Congress Gets Job Done for Once and Strikes Budget Deal
A bipartisan budget agreement reached tonight by House and Senate negotiators would avoid a government shutdown in January and help break a fiscal stalemate that has caused gridlock in Washington.
But it would stop far short of tackling the underlying causes of the national debt.
The deal would raise military and domestic spending over the next two years, while avoiding the continuation of deep across-the-board spending cuts. Taxes will not go up under the plan, which will instead raise fees on some airline tickets.
While modest in scope, the compromise represents the first budget agreement in two years. It could pave the way to a broader debate to deal with the root causes of the national debt, the rising costs of entitlement programs such as Social Security and Medicare.
House Budget Chairman Paul Ryan, R-Wis., and Senate Budget Chairwoman Patty Murray, D-Wash., announced the deal at a Capitol Hill news conference, capping a month of intense negotiations.

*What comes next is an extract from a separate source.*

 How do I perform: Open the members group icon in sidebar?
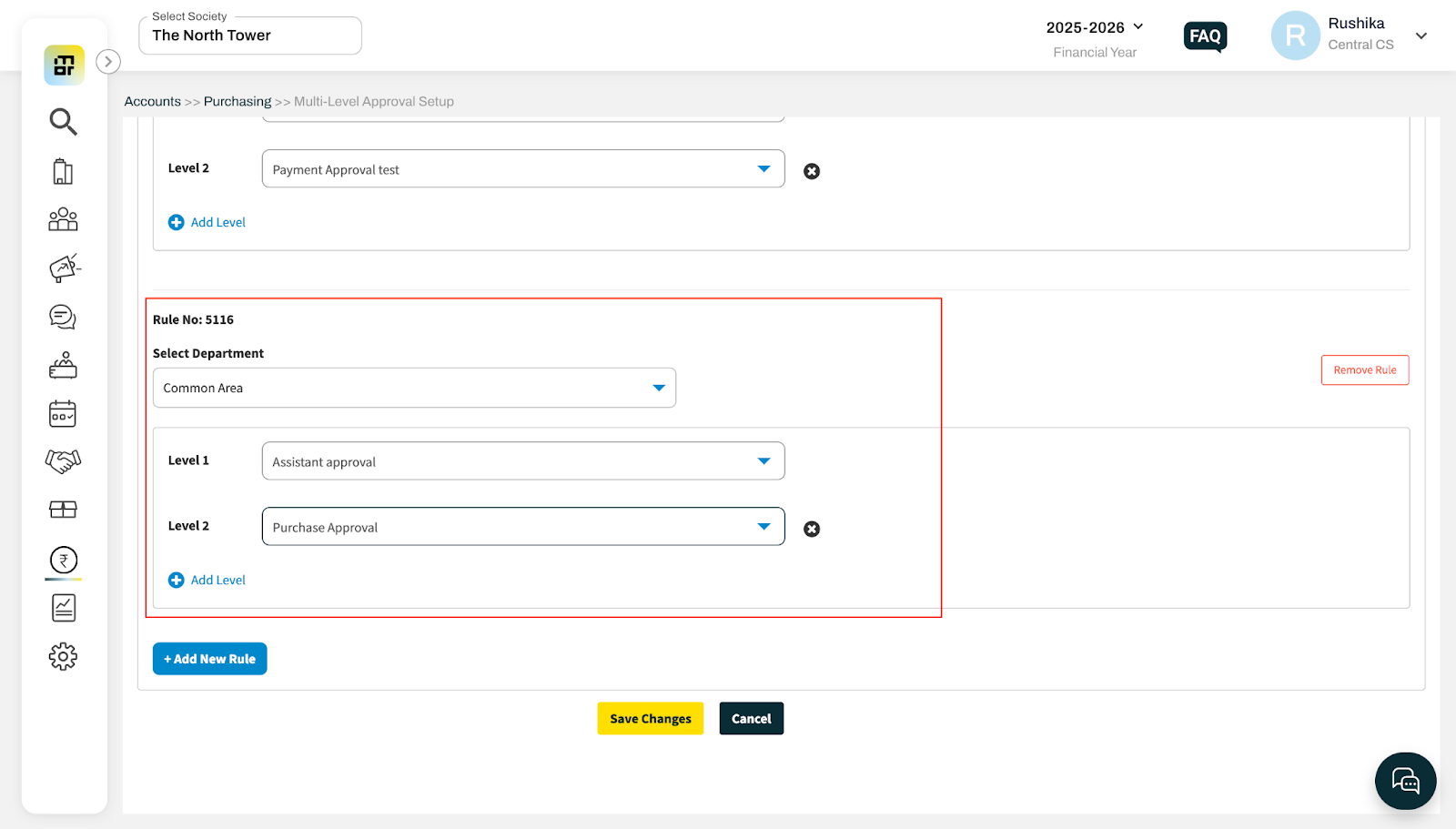(63, 219)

"I see this agreement as a step in the right direction," Ryan told reporters. "In divided government, you don't always get what we want. That said, we can still make progress to our goals."
The agreement eliminates about $65 billion in across-the-board domestic and defense cuts - known as sequester - and includes an additional $25 billion in deficit reduction from Medicare savings through 2022 and 2023, two years beyond the cuts set by the Budget Control Act of 2011. Those savings would be replaced by increased fees for airline travelers and cuts to pensions for federal workers and members of the military.
The deal calls for military and domestic spending to go slightly beyond $1 trillion - higher than the $967 billion in the Budget Control Act - but would be capped for the 2014 and 2015 fiscal years.
In the coming days, the agreement faces a difficult sales job among rank-and-file Republicans, who believe the spending is too high, and Democrats, who lost their fight to include an extension of unemployment benefits to 1.3 million workers that are set to expire this month.
"I'm confident that we won't have 100 percent of the Senate or 100 percent of the House," Murray said tonight. "What the American people ought to know: This Congress can work. People can come from very different corners and find common ground."
The budget conference, comprising Democrats and Republicans from both chambers, has met twice since the government shutdown. But Murray, Ryan and their staffs have engaged in private negotiations throughout the past two months. As they emerged tonight with their deal, the two chief negotiators said the agreement called for cutting spending "in a smarter way."
The White House applauded the deal, a sign that President Obama would encourage skeptical House Democrats to support the plan.
"This agreement doesn't include everything I'd like - and I know many Republicans feel the same way," Obama said in a statement. "That's the nature of compromise. But it's a good sign that Democrats and Republicans in Congress were able to come together and break the cycle of short-sighted, crisis-driven decision-making to get this done."
The deal won't be finalized until it is voted on by the House and Senate, and it may be a tough pill to swallow for some Republicans, particularly those facing primary challenges from tea party activists in the mid-term elections. Several conservative groups spoke out against the agreement, urging Republicans to vote against it.
"We urge Congress to stick to their promise and adhere to the deficit-reducing measures of the Budget Control Act. It is essential if our country is to achieve economic prosperity once again. It is also the right thing to do," Phillip Ellender, president and COO of Government and Public Affairs for the Koch Companies Public Sector LLC, wrote Tuesday in a letter to lawmakers.
Sen. Mitch McConnell of Kentucky, the Republican leader, signaled his skepticism about the agreement because the spending went above the 2011 Budget Control Act.
"I remain convinced the Budget Control Act has done what it was supposed to do," he said. "We've reduced government spending for two years in a row for the first time since right after the Korean War. It has been a success, and I hope we don't revisit it."
Ryan, the 2012 Republican vice presidential nominee who has deep credentials among fiscal conservatives, acknowledged the questions he will face about the deal. But he said it was time for a Republican reality check.
"As a conservative, I deal with the situation as it exists. I deal with the way things are - not necessarily the way things I want them to be," Ryan said, adding that he has passed three consecutive budgets that have gone nowhere in the Senate.
"We're in divided government," he added. "I realize I'm not going to get that, so I'm not going to go a mile in the direction I want to, but I will take a few steps in the right direction. This agreement takes us in the right direction."